What are tree support systems, and what is their significance?

A tree, just like us, can and will run into health problems as it lives. Some problems that can occur are structural, like when we use a knee brace to support a previous injury. Trees too need support systems like this, and our arborists can help prescribe preventative solutions for any trees that may be at higher risk due to the way it grew, or some injuries it has incurred over time.

How do tree support systems work?

Some of these mechanisms are better for one problem, but not the other. However, as much as they can help the tree, these structural aids are not always a 100% fail safe solution. It only helps to reduce the hazard, and sometimes the only way to solve the problem is to remove the tree, but we try to avoid this as much as possible. It is recommended that a visual ground inspection of support systems installed by our team is performed annually.

Dynamic Cabling: Think “Free Range Maple,” this method allows a tree to continue to grow in relation to wind movement and natural environmental influences. We use this system mostly for less risky trees where we know that the tree can solve the problem on its own with a little help from us. It also does not require drilling and does not cause injury to the tree, the trees thank us for this method.

Steel Cable: A little more invasive for the tree, but a lot more strength and stability. When arborists install a steel cable system into a tree canopy, it is minimizing movement or sometimes stopping it all together. This is especially useful when we believe that a defect in the tree is dangerous to the point that if the tree was to brave a windstorm for another countless time, the limb could fail. Since there is drilling and hardware going into the tree with this method, the points of contact for the hardware must be sound and uncompromised wood, to be strong enough to do the job.

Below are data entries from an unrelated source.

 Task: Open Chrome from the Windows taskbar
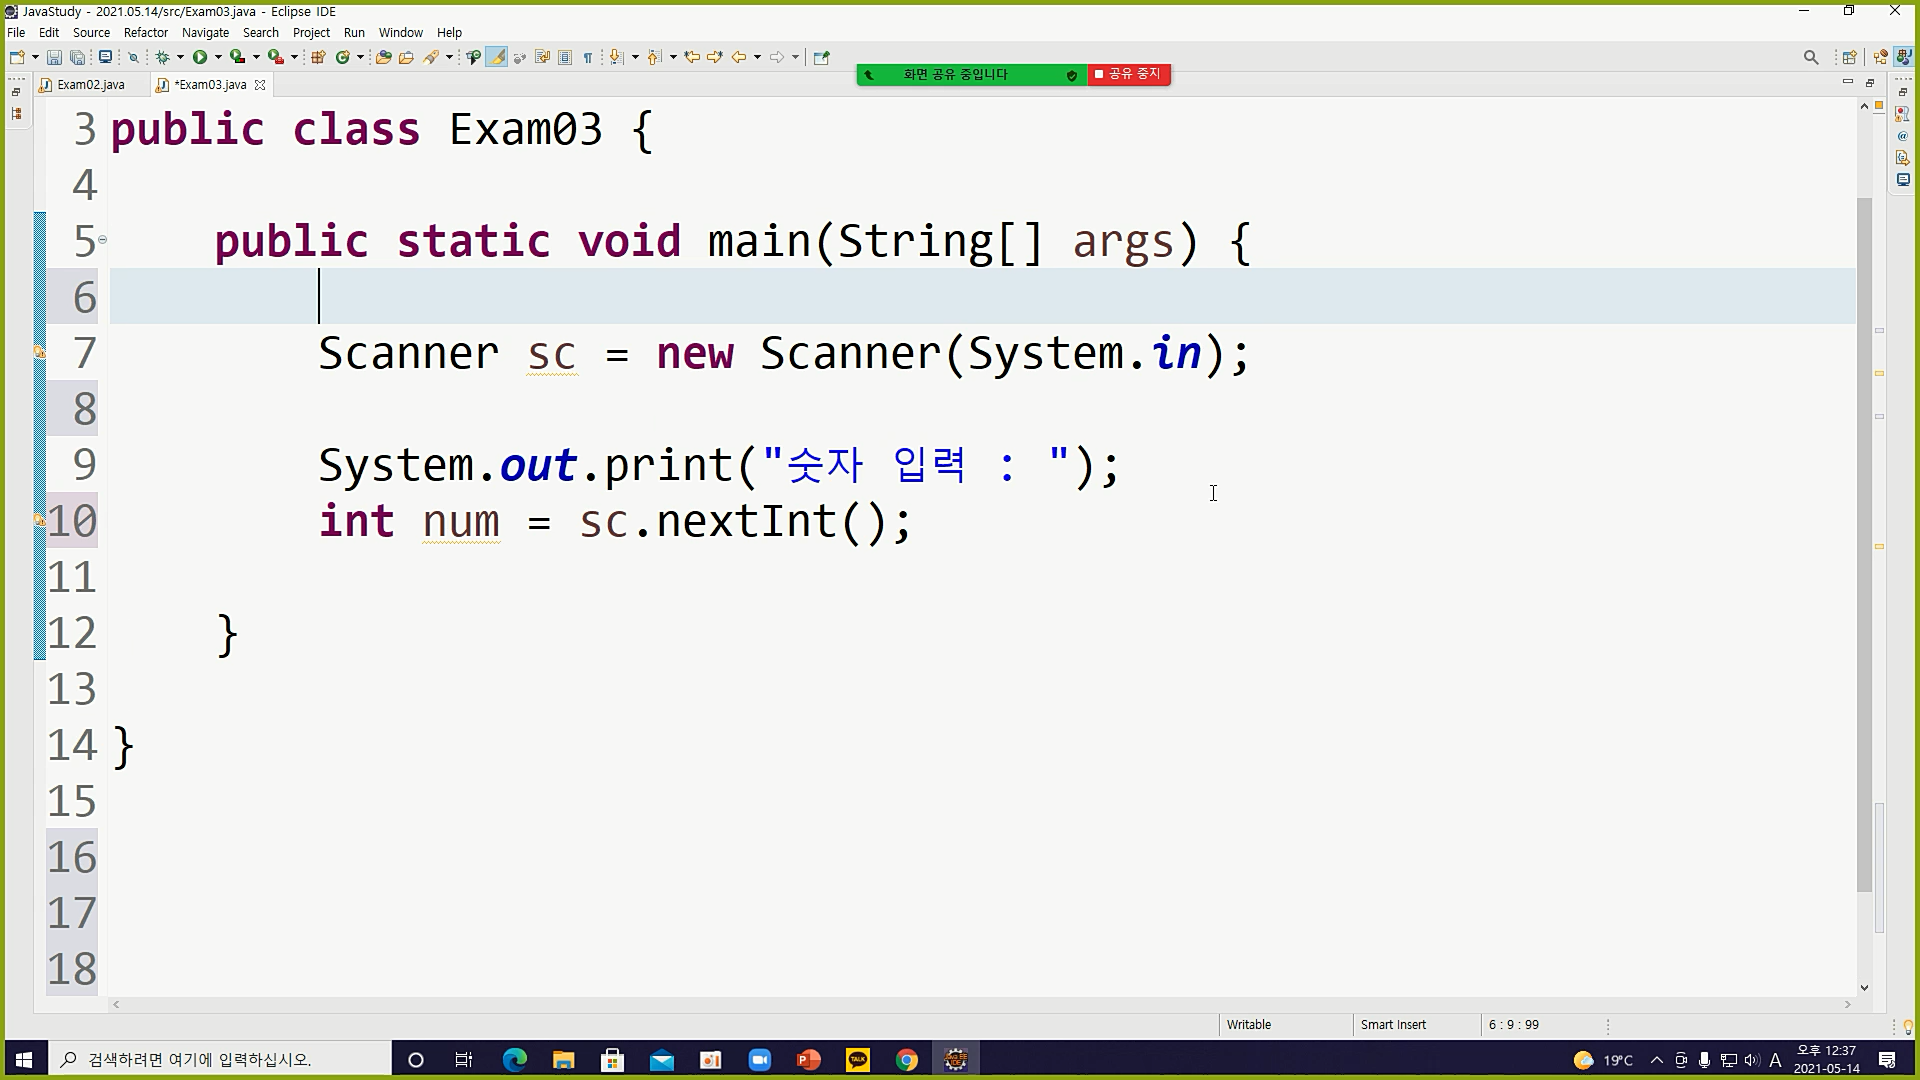coord(907,1060)
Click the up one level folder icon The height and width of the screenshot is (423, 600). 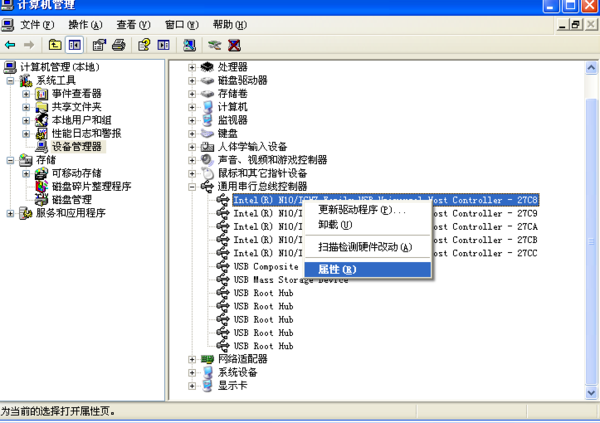tap(54, 45)
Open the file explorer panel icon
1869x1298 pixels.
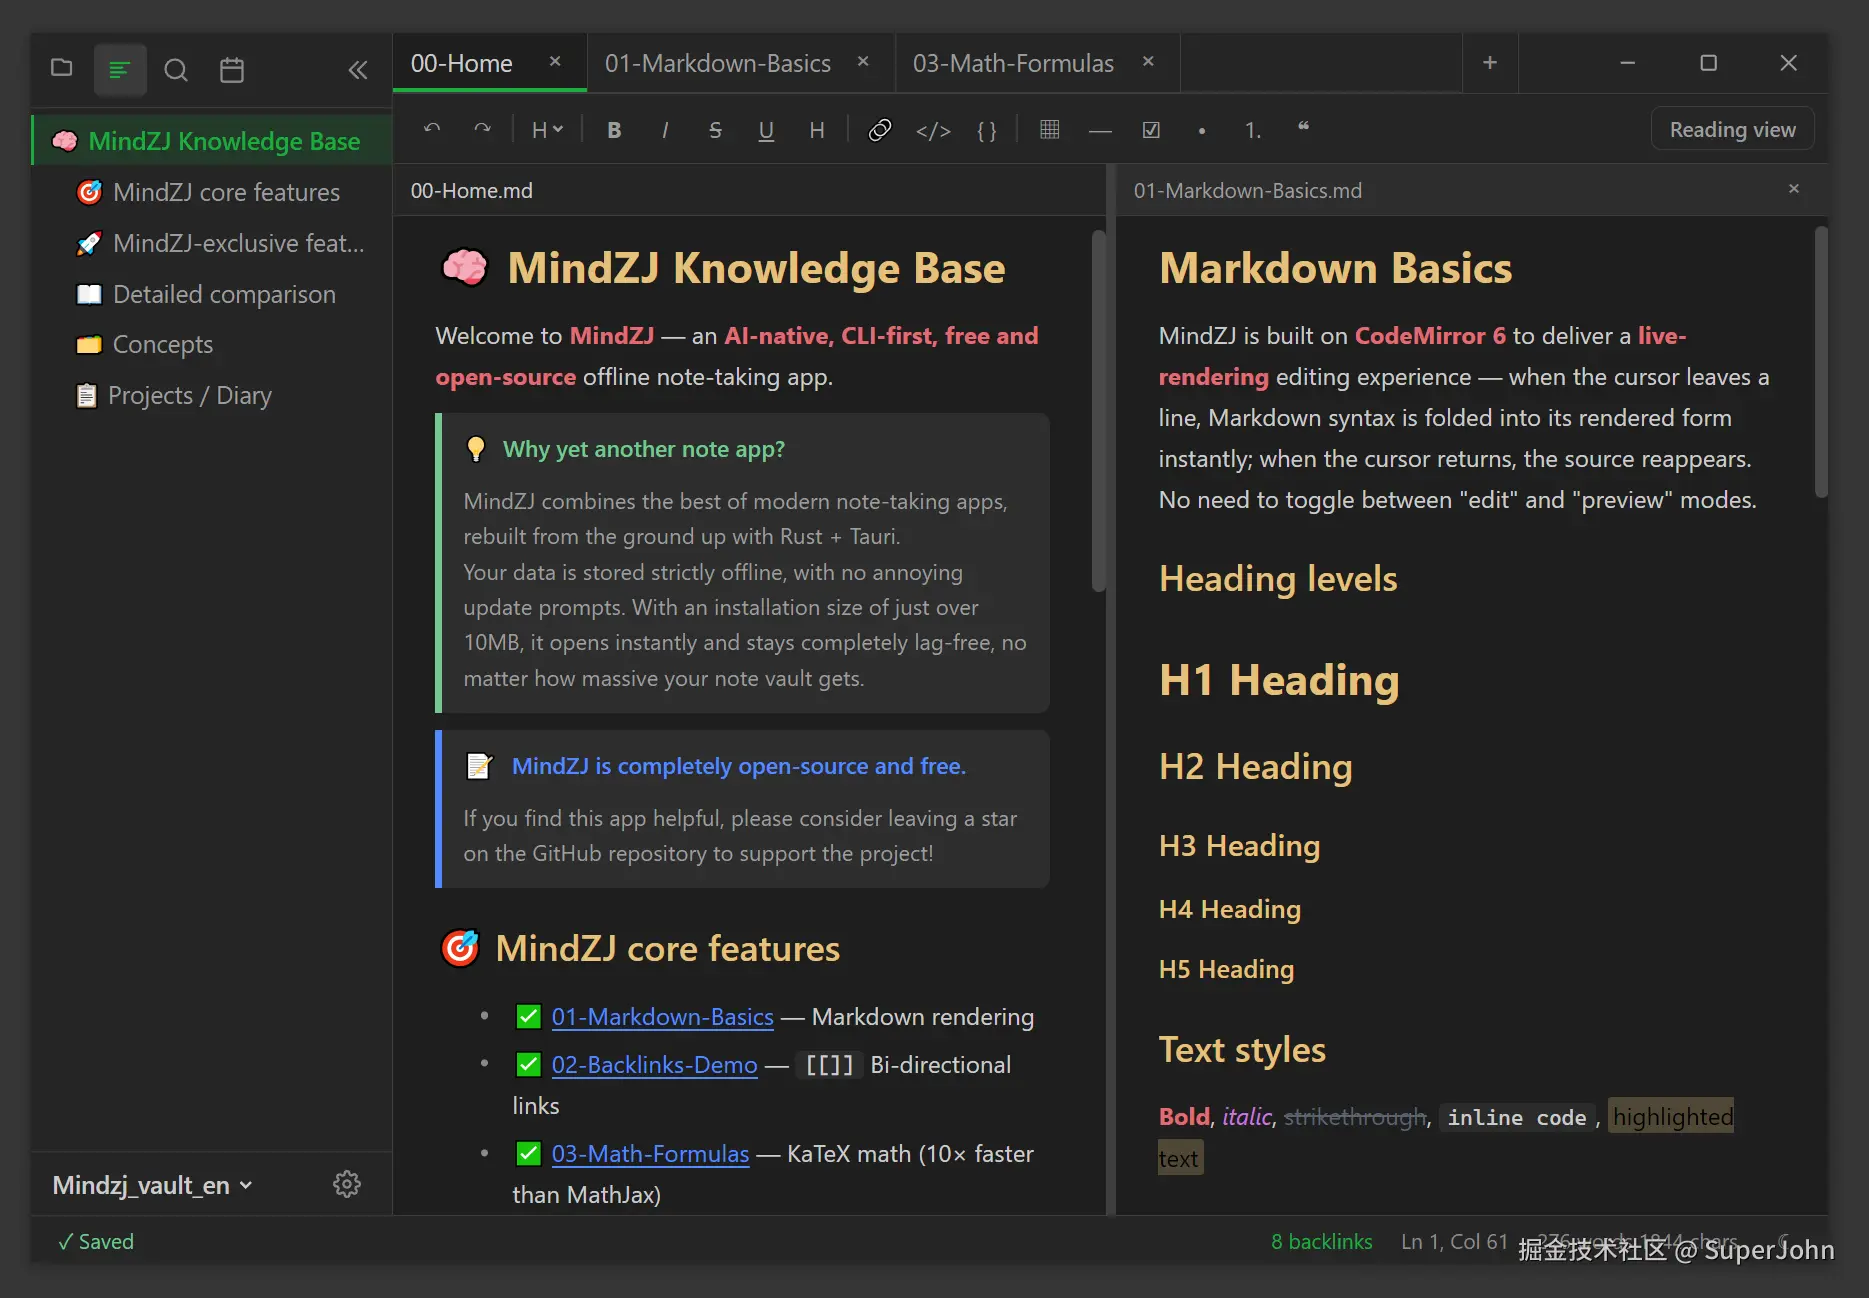[x=61, y=69]
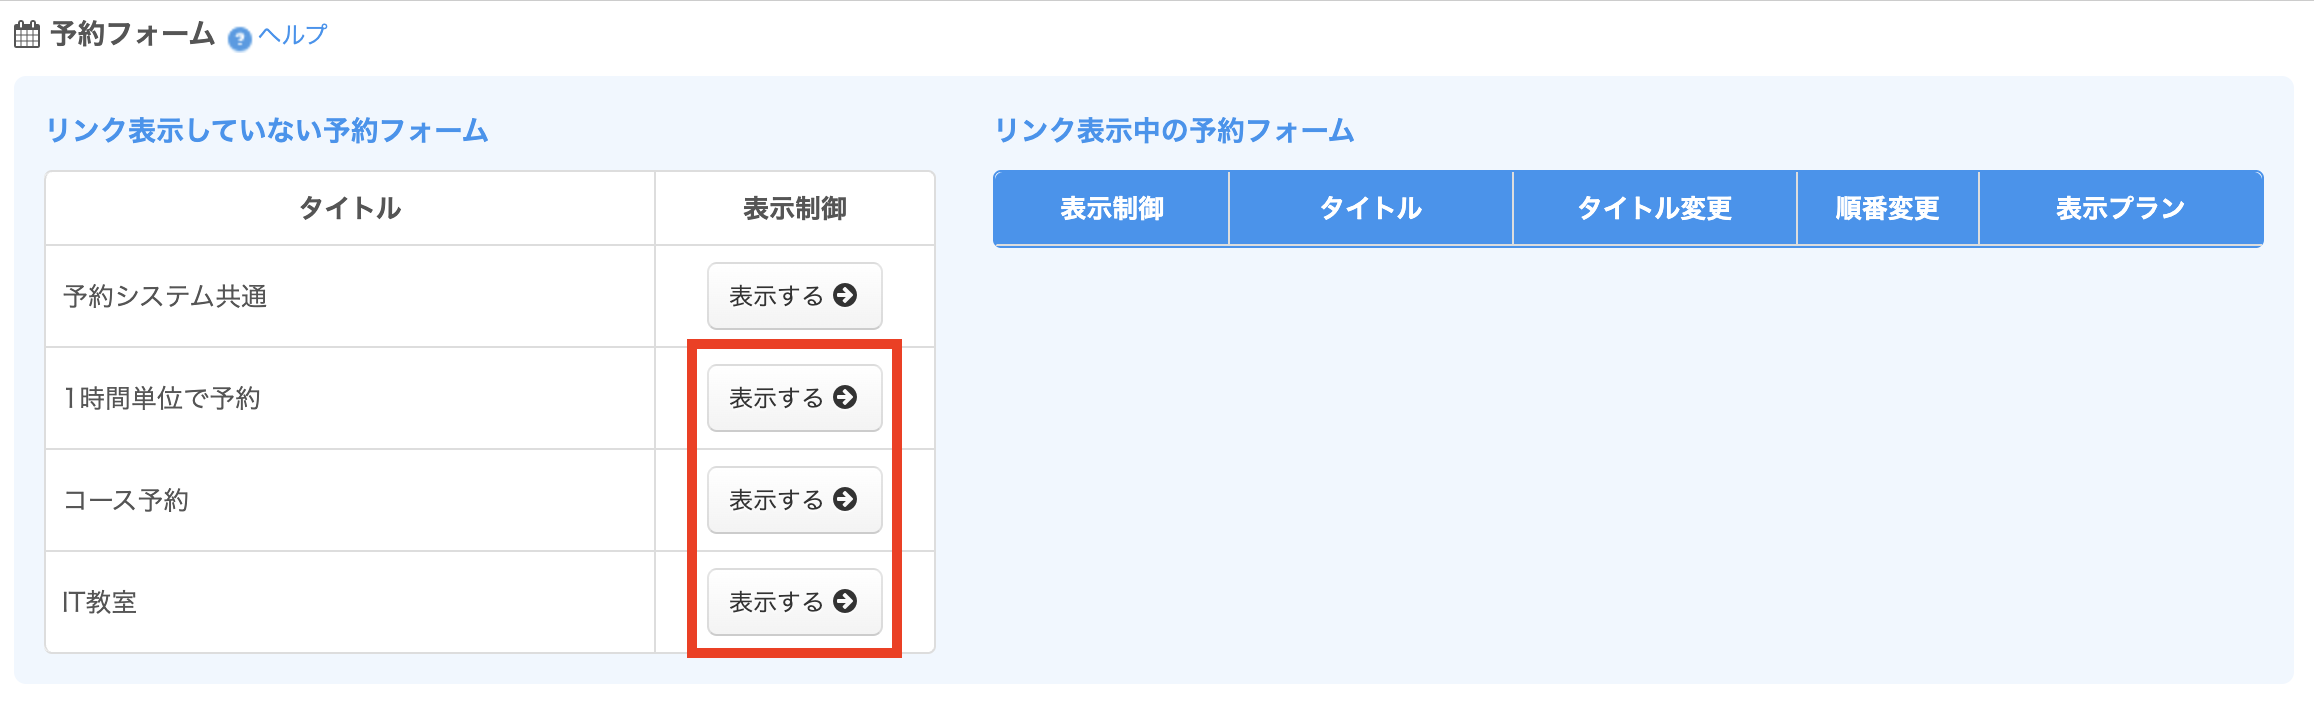Click the タイトル変更 column header
This screenshot has width=2314, height=704.
pos(1654,208)
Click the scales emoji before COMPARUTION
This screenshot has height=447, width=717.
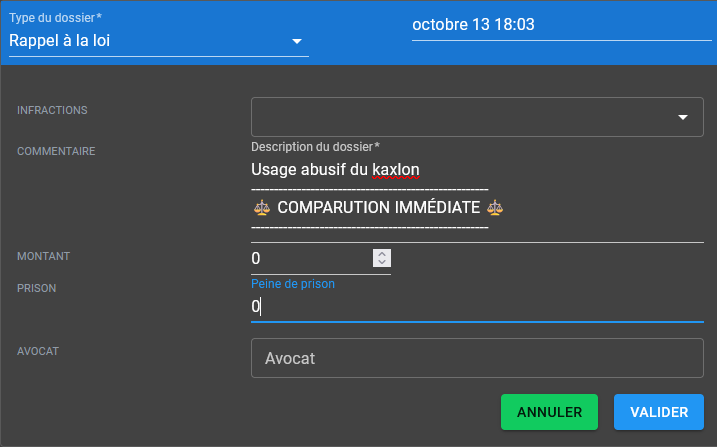262,208
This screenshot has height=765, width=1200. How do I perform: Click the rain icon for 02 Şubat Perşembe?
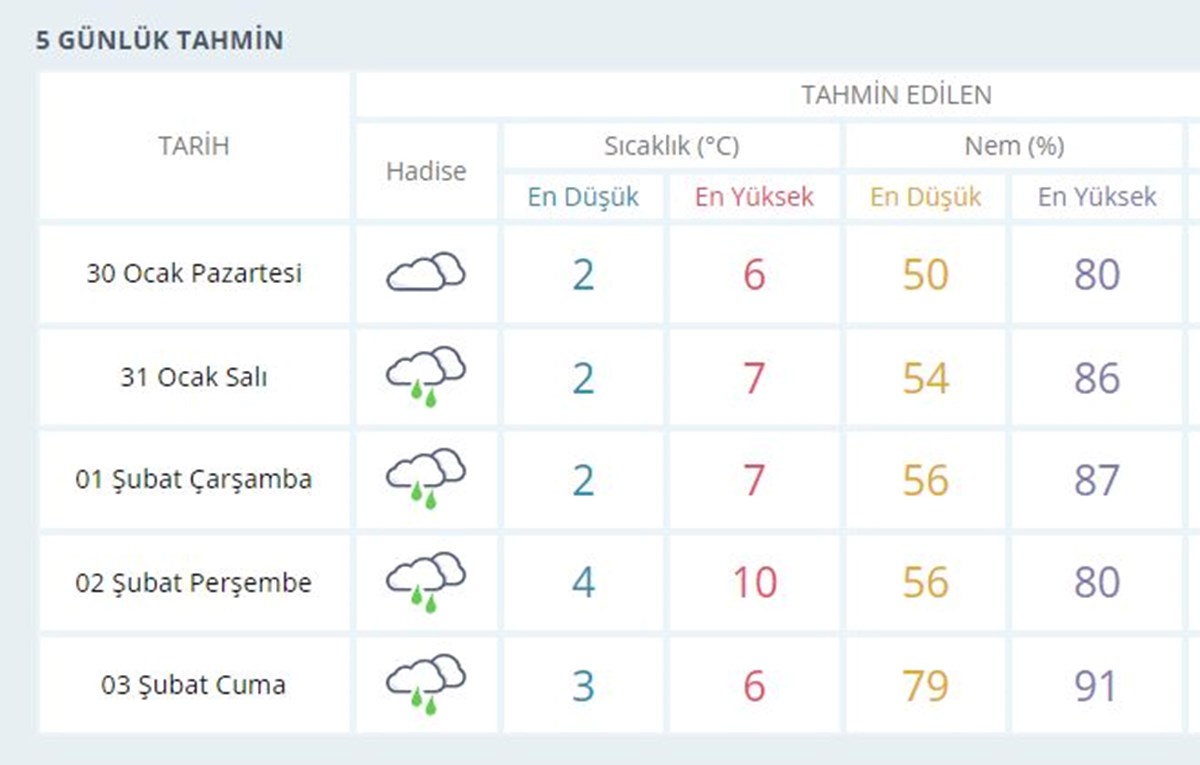426,582
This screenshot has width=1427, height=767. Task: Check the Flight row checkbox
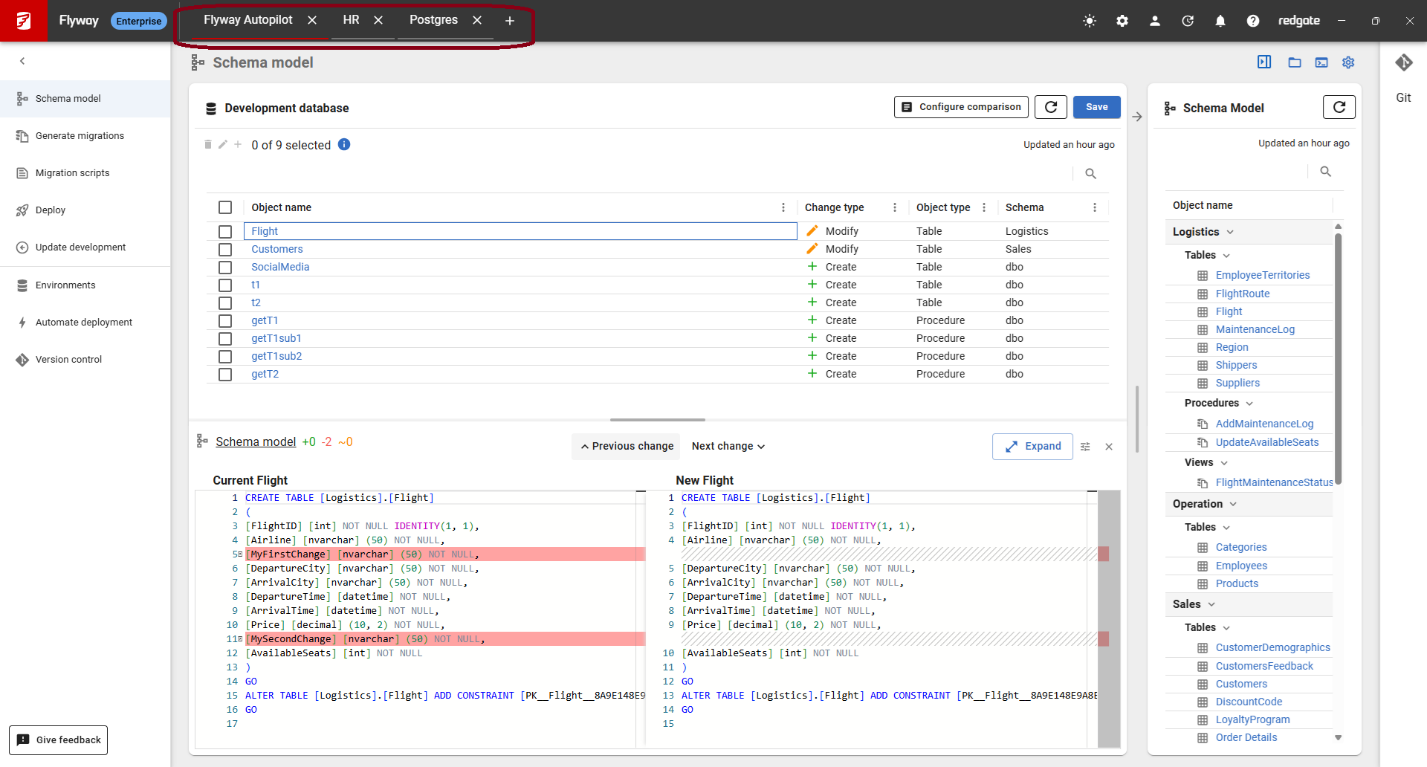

Through Bolt Bracing: Very much like pins, similar to when we break big bones in our body, but this will stay until the end of the tree’s life. At points where the tree has separated or cracked we will drill perpendicular to the defect and put large rods through with washers to truly support the entirety of the problem. This is usually a last resort solution when a defect cannot be supported by a cable in the canopy. If at all possible, the bracing will also be given back up from a support cable higher up in the affected limbs.